WRITTEN INSTRUCTION :: Reproduce each of the rows below word for word, with nothing changed.

begin RECORDED DATA

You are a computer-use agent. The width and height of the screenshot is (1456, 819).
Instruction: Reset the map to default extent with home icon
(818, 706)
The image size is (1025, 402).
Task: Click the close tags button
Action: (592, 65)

end RECORDED DATA

THE OUTPUT ::
You are a computer-use agent. The width and height of the screenshot is (1456, 819).
Instruction: Reset the map to default extent with home icon
(818, 706)
The image size is (1025, 402).
Task: Click the close tags button
Action: (592, 65)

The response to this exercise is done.